Our lives were busy, and we were separated by eight states, different time zones, and that uncomfortable silence on the phone trying to prolong small talk.
There was never any bad blood or grudges. We just never took the time to know and understand each other as adults. I didn’t make it a priority because I felt we had time, and the baby steps created by social media seemed to be promising.
I waited too long.
The memories that I have of my brother are from our childhood. You know, the younger annoying brother … The one that always got car sick on every family vacation and never liked to get his hands sticky eating pancakes.
But the older he got, the more the memories get diluted from what I actually remember to stories I’ve been told by my youngest sister, his friends, and the things I’ve pieced together.
My memories of him as an adult are limited. I don’t know his favorite color, his favorite movie, or his goals and aspirations as a man. I never asked if he had thoughts of accomplishing grand things or what his fears were.

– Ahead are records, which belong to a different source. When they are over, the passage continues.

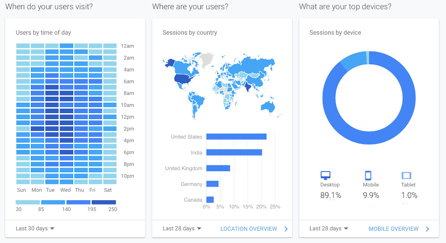Click the darkest legend swatch near 250
Image resolution: width=446 pixels, height=243 pixels.
point(104,202)
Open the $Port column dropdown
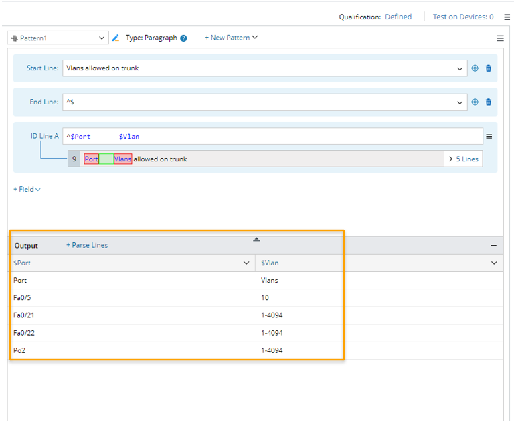Screen dimensions: 514x424 pos(246,263)
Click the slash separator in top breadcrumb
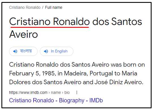Screen dimensions: 153x110 (43, 7)
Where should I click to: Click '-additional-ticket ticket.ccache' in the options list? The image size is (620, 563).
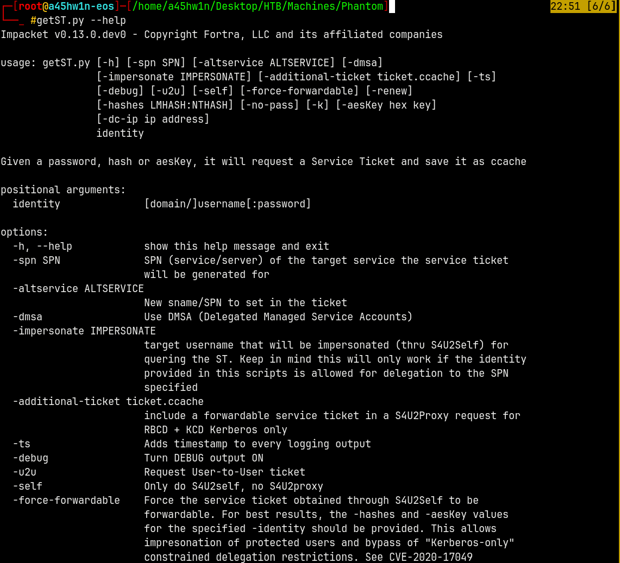(108, 402)
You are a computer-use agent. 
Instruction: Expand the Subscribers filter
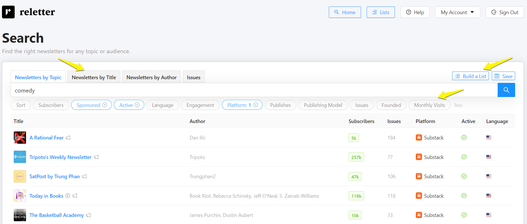tap(51, 105)
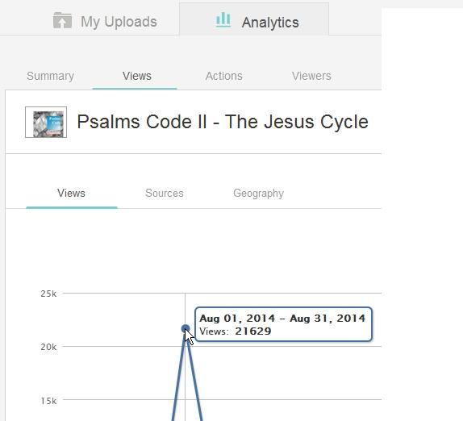This screenshot has height=421, width=463.
Task: Show the Geography sub-tab
Action: [258, 194]
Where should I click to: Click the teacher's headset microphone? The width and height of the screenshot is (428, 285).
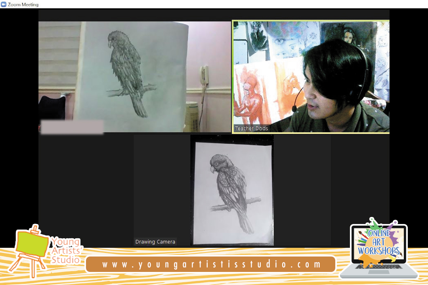click(294, 108)
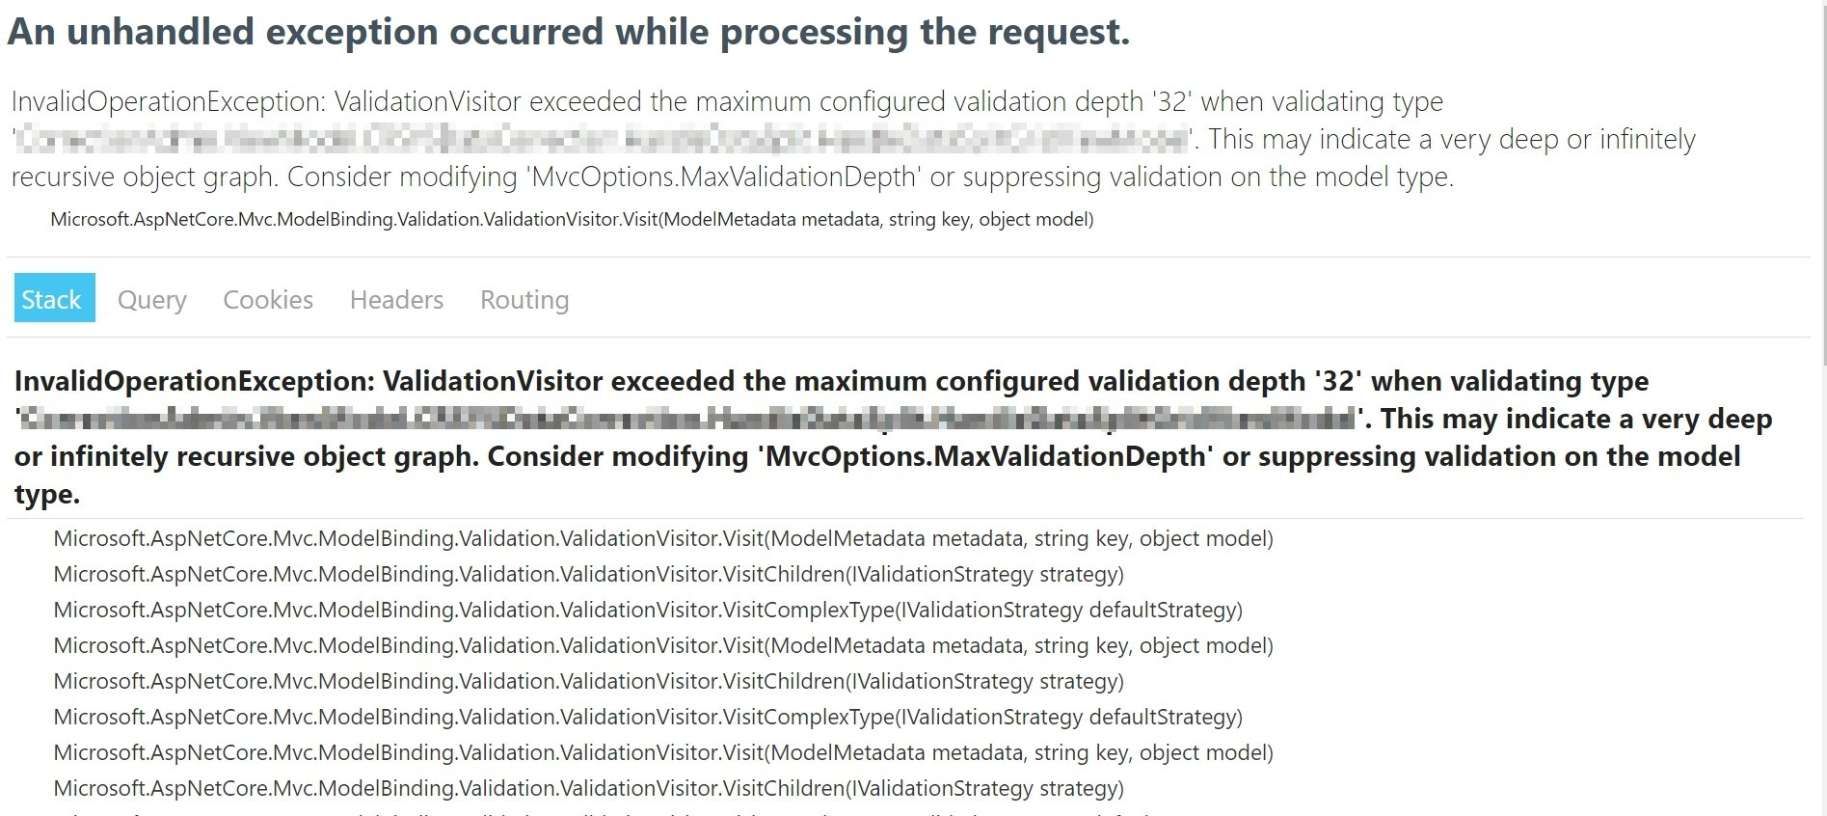Image resolution: width=1827 pixels, height=816 pixels.
Task: Open the Query tab
Action: point(152,300)
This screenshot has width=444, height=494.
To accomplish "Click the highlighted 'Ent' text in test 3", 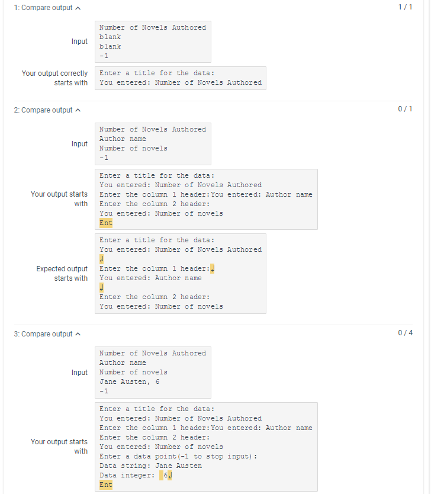I will coord(105,485).
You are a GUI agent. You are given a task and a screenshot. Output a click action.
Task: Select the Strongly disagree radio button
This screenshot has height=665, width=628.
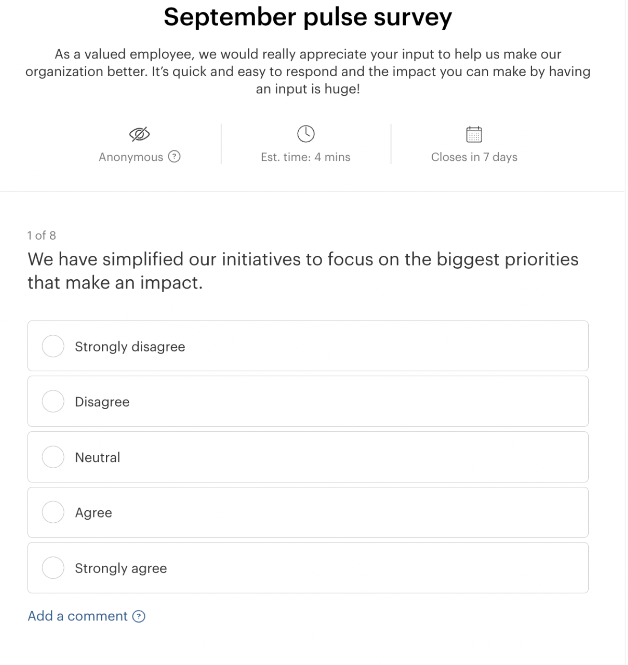pos(53,346)
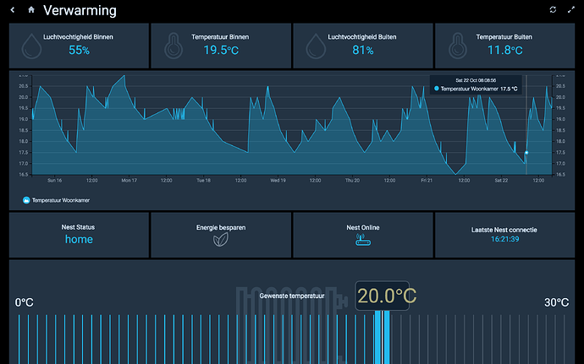Expand view with the fullscreen icon
584x364 pixels.
pyautogui.click(x=570, y=9)
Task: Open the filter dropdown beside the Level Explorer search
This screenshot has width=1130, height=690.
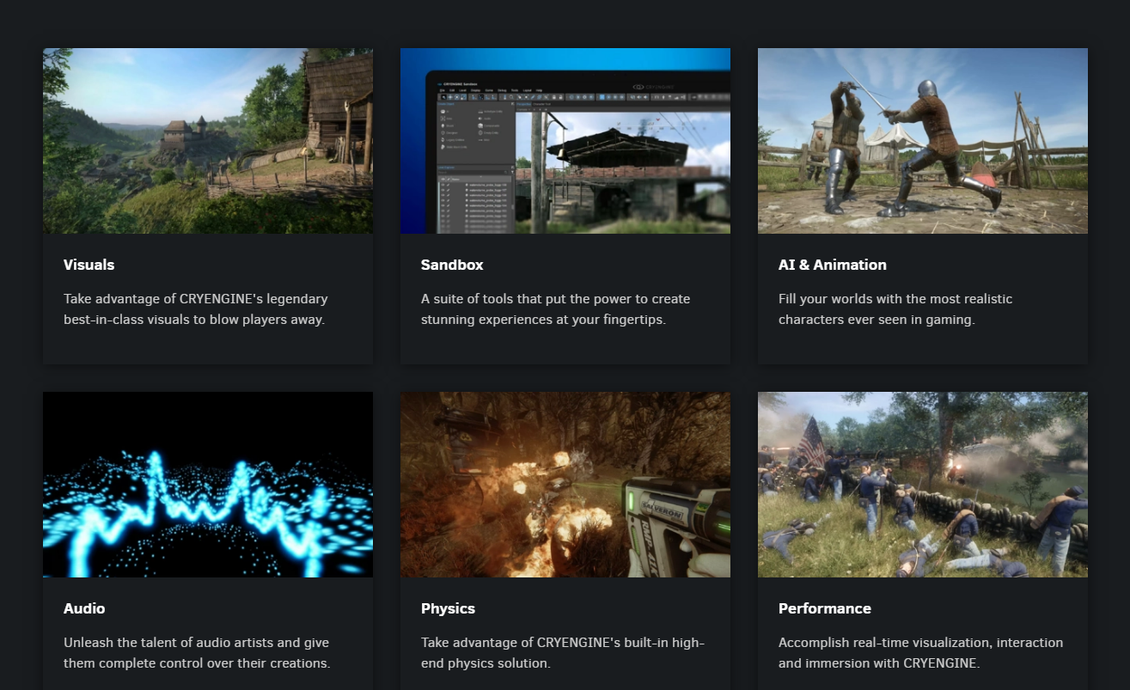Action: pyautogui.click(x=512, y=172)
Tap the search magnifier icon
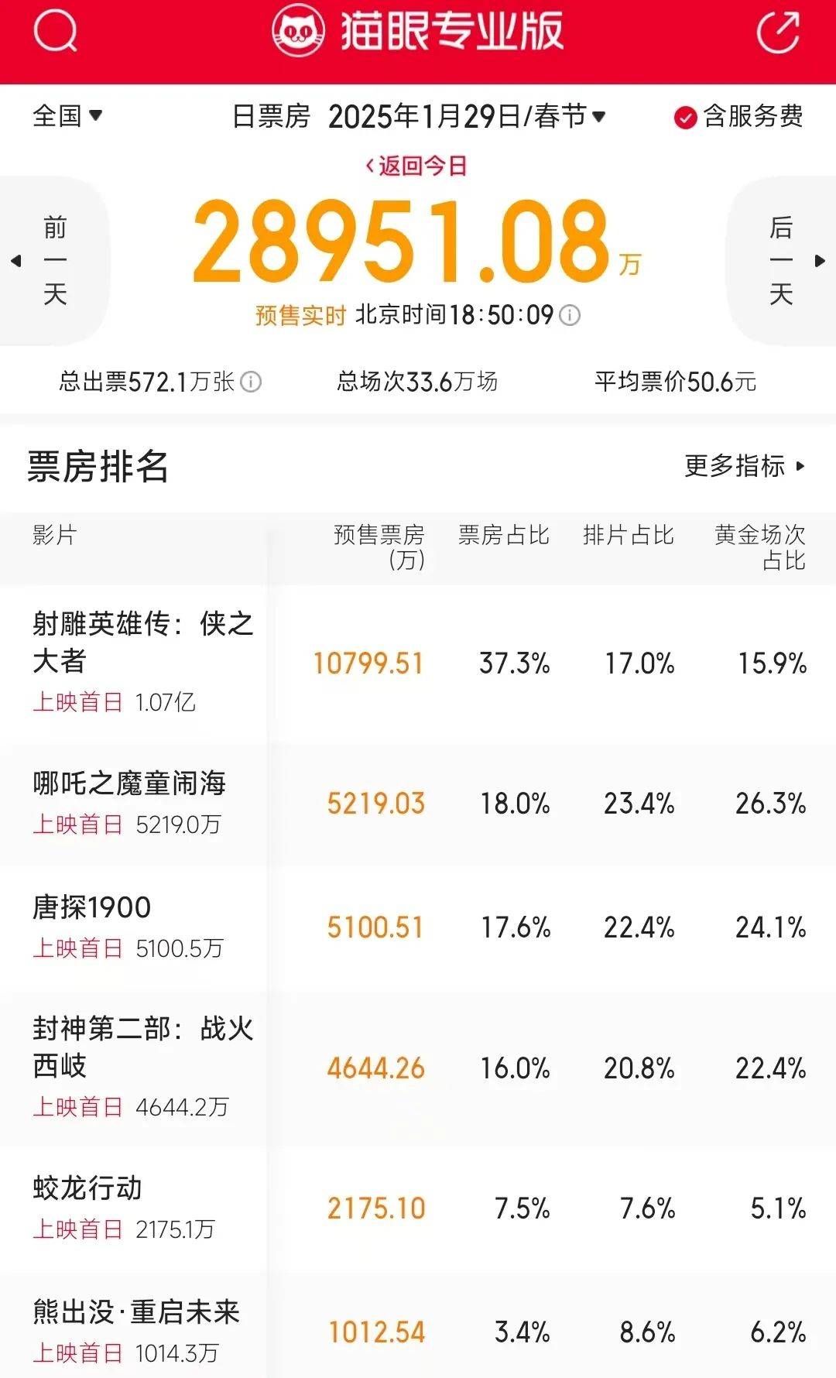 [56, 31]
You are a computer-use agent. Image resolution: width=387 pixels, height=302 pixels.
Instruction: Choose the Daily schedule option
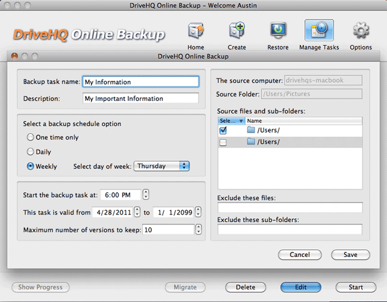tap(31, 152)
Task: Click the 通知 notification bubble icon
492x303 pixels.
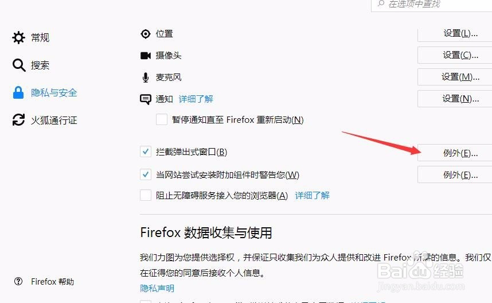Action: coord(146,99)
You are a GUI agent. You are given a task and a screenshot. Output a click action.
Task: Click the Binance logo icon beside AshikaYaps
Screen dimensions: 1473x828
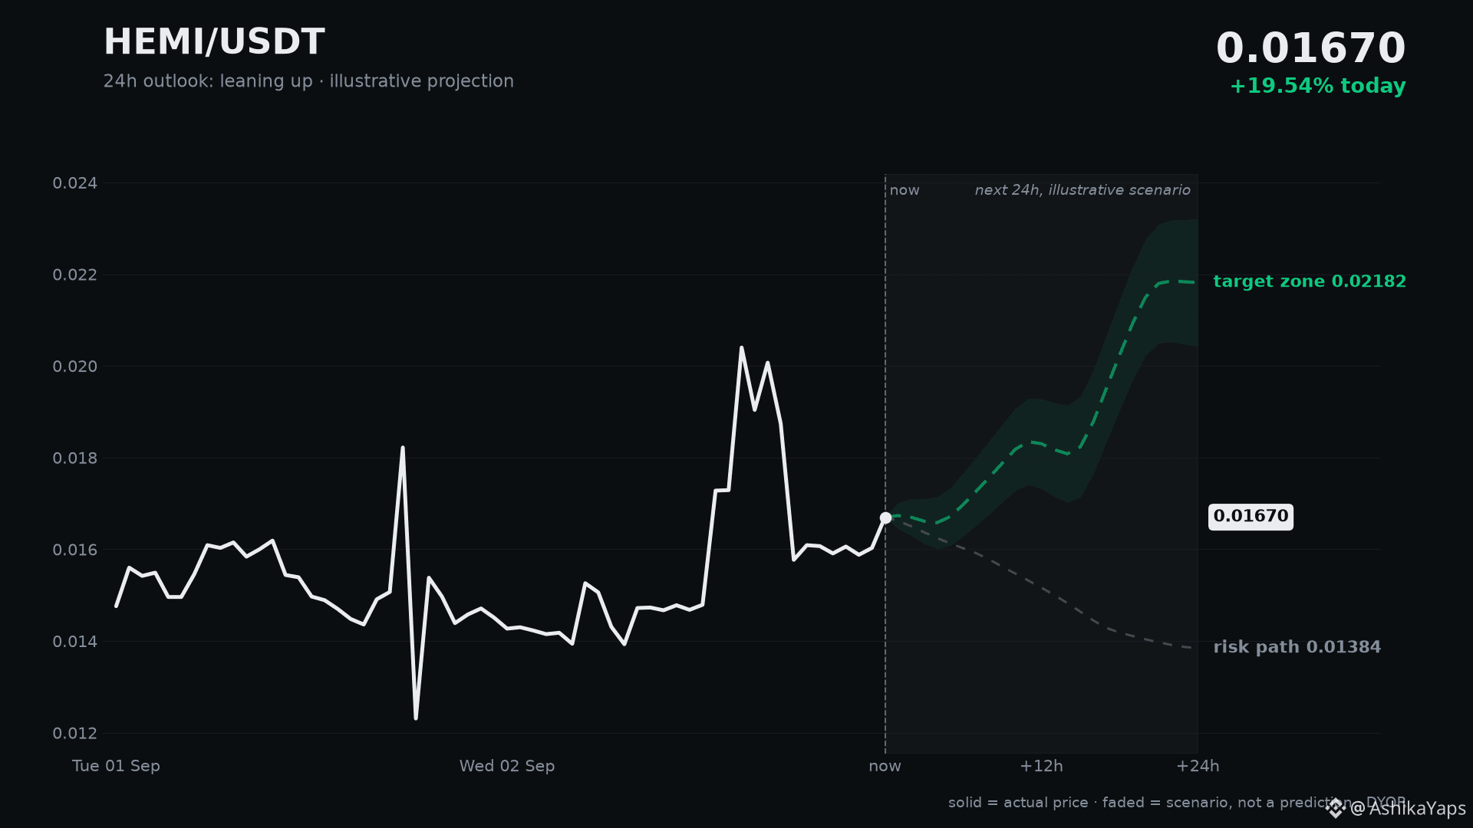click(x=1336, y=808)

Who has a bucket list at age 28?
When I was asked to write this feature, I thought about how I could organize all of this limited knowledge of my brother into something important. But as I started putting things on paper, I realized what I knew of my brother would not be what was vital. It was what I didn’t know that would be most significant.
So what I hope to leave with you today is a plea:
Cherish moments, as miniature as they may seem.
Learn how to communicate, even if it is difficult.
Don’t take loved ones for granted.
Do it today, before you’re left with fractured memories and a sibling who’s a stranger.
“We are each of us angels with only one wing, and we can only fly by embracing one another.” ~Luciano de Crescenzo
7 thoughts on “Reach Out”
No one, NO one knows what it feels like to loose a child or sibling unless you have been through it yourself. There really is nothing you need to say. But please know that getting a hug and knowing that you will be there when we want to talk or to cry is all we really need. Don’t be afraid of our tears and don’t be afraid to say the name of our loved one. We want to be assured that you aren’t going to forget them. They will be on our minds and hearts every day for the rest of our lives. Yes, times goes on, but it does not heal a broken heart. We just learn to live with the pain. One of the many websites for grieving parents and siblings is: onebrightstar.org.
Thank you for your wise words, Barb. Ryan has told me so many good things about your son Brandon, not the least of which were his friendliness, determination, and strength. Do you have any traditions you do in memory of him?